Could very well be that the real uncultured babarians survived as homo sapiens. I don't think more sophistication at this level necessarily leads to more evolutionary success against other intelligent primates.
Joseph Jordania theorizes that human intelligence preceded articulated speech, which he suggests may have arisen as a simple neurological mutation in East Asia about 40k years ago and quickly migrated back toward Europe and Africa.
Jordania is an ethnomusicologist and believes that human vocal chords evolved for polyphonic singing, part of an adaptation (along with dance) permitting humans to act in tight unison for, e.g., defense and intimidation. This social mimicry permitted them to create an ecological niche into which both intelligence and altruism could grow, with articulated speech (i.e. language as we know it today) being the very last and quite recent step, and perhaps the most important distinguishing characteristic--IOW, presumably closely related hominids were nearly as or similarly intelligent and social, just lacking the ability for complex, individual speech with its concomitant benefits (greater specialization and more sophisticated culture?).
AFAIU, this is in stark contrast to most anthropologists, who generally believe things happened in the reverse order, with simple language (e.g. sign language) providing the impetus for vocal chord development and articulated speech, which in turn laid the foundation for rapid coevolution of greater intelligence.
I think there's been a lot of speculation about human musical tendencies and the relationship to speech and intelligence.
Idk if it's wise to hypothesise that "intelligence" arises at any point. We don't have very good definitions of intelligence. Also, brain size of all homo species is massive relative to ancestral species and that seems likely to be related.
Certain types of human intelligence abilities are pretty tightly coupled with speech, articulated or otherwise. Also, most primates vocalize communication and even have some vocabulary of semantic words. So, it didn't arise suddenly out of nowhere.
What most intrigued me about Jordania's theory is that it's one of the first and few I've encountered that provides a comprehensive model for the emergence and maintenance of strong, non-kin altruism within a classical genetic evolutionary model.
Jordania's complex, unified group singing and dancing displays operate to exclude free riders. If you don't strongly share both the ability to perform the display and to spontaneously exhibit the display in unison, you get eaten. (IOW, no group selection required--just basic selfish gene theory filtering out the non-cooperators.) Furthermore, the neurological mutations that developed to promote these displays would be fundamental to enhanced empathy and, in particular, the capacity and predisposition to strongly conflate group identity with individual identity--again, all with selfish gene theory.

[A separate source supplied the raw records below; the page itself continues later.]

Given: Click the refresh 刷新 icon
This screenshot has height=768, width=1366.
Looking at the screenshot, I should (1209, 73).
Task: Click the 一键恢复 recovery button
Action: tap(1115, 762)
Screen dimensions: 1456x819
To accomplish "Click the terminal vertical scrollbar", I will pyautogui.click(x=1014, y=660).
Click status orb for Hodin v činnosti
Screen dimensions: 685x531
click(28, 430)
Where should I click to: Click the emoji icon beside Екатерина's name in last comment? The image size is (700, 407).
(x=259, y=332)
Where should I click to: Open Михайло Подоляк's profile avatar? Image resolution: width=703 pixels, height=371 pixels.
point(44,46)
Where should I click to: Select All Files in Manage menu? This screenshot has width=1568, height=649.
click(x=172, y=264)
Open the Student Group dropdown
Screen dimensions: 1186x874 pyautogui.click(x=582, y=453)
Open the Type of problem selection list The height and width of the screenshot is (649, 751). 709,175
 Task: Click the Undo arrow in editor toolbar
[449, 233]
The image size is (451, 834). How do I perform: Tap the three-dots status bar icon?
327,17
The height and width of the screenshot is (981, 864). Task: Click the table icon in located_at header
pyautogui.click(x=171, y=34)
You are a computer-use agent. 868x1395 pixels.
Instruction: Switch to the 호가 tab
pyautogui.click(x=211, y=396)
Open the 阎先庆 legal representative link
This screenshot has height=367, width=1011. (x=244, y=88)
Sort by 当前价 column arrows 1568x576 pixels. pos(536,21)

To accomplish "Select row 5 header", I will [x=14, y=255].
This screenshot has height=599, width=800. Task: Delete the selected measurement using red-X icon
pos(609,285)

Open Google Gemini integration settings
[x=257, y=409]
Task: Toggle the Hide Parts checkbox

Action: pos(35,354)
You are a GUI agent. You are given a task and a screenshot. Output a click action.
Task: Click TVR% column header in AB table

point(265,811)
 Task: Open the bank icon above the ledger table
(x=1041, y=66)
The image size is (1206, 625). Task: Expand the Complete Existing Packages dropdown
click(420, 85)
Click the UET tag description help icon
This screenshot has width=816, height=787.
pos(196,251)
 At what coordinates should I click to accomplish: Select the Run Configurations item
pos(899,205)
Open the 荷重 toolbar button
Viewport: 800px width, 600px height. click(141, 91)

Another way of putting it is that strong socialization evolved first and drove intelligence, rather than intelligence driving stronger socialization. This explains how the trajectory of hominin intelligence broke away from other apes and mammals--nature first had to overcome the altruism barrier, which is fundamentally limited by basic sexual fitness and kinship. (Closest examples of pervasive altruism elsewhere in nature tend to revolve around kin matriarchies--bonobos, naked mole rats, and of course colony insects--and are simply modulated by genetic relatedness as would be expected by selfish gene theory.)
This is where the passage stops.